On its surface, the development of small-diameter crude oil gathering pipeline systems in the Permian may seem like a ho-hum topic. In fact, though, these systems are at the heart of critically important strategies to ensure the reliable, low-cost flow of crude to multiple takeaway pipelines out of the basin, and thereby enhance the oil’s value and minimize financial risk. A case in point is the 50-mile-plus, 100-Mb/d-capacity gathering system that a producer/midstreamer joint venture has been building in the Delaware Basin along the Texas/New Mexico line. Today, we continue our series on Permian gathering systems with a look at WPX Energy and Howard Energy Partners’ new pipes in New Mexico’s Eddy County and Texas’s Loving and Reeves counties.
This is Part 6 in our series. Part 1 discussed the recently announced Beta Crude Connector, a 100-mile-plus, 150-Mb/d gathering system that a joint venture of Concho Resources and Frontier Energy Services is developing in the Midland Basin to serve Concho and other producers. Part 2 focused on another Midland-area system: Reliance Gathering’s 185-Mb/d pipeline network, which was originally developed to serve the affiliated producer Reliance Energy, but which has since undergone a number of expansions to serve other producers too. In Part 3, we looked at San Mateo Midstream’s crude gathering systems in the Delaware Basin — one in Eddy County, NM, and the other in Loving County, TX (the same areas we’ll be zeroing in on today) — and its plans for two new systems on the New Mexico side of the state line. In Part 4, we turned to Medallion Midstream’s fast-growing, 1,000-mile crude oil gathering/header system in the Midland (which provides access to firm shippers serving 20 producers) and its 116-mile Delaware Express gathering/shuttle system in the southern Delaware. And in Part 5, we reviewed the approximately 200-mile Midland Basin gathering system that refiner Delek US has been developing to deliver locally produced crude to Delek’s Big Spring, TX, refinery — and others.

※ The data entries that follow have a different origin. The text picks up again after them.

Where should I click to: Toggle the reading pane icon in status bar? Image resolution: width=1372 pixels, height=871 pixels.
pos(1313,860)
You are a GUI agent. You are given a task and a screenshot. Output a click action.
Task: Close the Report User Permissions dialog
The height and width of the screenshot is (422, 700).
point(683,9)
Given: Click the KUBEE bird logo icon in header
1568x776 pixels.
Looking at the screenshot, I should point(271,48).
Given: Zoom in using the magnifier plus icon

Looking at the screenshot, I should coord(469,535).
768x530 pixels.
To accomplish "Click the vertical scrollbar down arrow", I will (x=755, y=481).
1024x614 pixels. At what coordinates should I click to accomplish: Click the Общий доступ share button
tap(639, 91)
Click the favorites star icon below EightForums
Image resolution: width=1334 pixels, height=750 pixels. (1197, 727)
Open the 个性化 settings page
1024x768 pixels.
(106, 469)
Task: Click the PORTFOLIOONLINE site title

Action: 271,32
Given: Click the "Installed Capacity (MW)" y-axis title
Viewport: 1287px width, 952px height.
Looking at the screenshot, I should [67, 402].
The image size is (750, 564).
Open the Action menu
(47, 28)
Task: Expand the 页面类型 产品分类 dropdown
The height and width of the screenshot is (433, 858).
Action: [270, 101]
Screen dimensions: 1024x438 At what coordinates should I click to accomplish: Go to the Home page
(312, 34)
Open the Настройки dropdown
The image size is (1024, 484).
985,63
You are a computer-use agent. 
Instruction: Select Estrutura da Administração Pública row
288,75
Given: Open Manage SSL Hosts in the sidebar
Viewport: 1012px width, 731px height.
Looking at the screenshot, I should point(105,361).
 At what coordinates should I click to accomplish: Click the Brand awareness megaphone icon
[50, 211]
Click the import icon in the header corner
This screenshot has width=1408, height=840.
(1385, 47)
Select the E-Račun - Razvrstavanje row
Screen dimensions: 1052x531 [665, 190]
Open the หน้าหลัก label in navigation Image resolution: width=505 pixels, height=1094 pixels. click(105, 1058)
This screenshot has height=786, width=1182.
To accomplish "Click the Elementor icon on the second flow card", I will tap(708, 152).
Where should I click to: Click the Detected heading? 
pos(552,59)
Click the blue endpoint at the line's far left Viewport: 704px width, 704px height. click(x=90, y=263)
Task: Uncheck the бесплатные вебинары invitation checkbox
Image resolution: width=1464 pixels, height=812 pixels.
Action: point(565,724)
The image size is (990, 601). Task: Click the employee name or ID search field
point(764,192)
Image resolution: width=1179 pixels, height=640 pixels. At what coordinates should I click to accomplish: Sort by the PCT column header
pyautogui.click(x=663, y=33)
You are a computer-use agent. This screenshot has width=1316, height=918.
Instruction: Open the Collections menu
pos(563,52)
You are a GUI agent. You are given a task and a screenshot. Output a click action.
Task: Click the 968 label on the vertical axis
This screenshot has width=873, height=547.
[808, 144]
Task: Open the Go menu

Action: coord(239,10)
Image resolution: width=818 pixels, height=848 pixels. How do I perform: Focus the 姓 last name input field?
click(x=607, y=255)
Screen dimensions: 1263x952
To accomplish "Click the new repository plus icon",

WPX Energy is an eight-year-old producer active in the Delaware Basin and in the Bakken; it entered the Delaware in August 2015 with the acquisition of RKI Exploration & Production. WPX currently holds about 130,000 net acres in the Delaware, operates more than 650 wells there and owns interests in another 800-plus, and produces about 90 Mboe/d (thousands of barrels of oil equivalent per day). In October 2017, WPX entered into an agreement with Howard Energy Partners (HEP) to jointly develop crude oil gathering infrastructure and natural gas processing plants in the Stateline area, which as its name suggests straddles the Texas/New Mexico border (south of Carlsbad, NM, and north of Orla, TX). HEP is a midstream company — also founded in 2011 — that owns a variety of gathering systems, processing plants and terminaling assets, primarily in Texas but also in the Marcellus in Pennsylvania. In addition, HEP is co-owner (with Grupo Clisa) of the 200-mile, 630-MMcf/d Nueva Era Pipeline, an important outlet for South Texas gas into northeastern Mexico that came online in June 2018.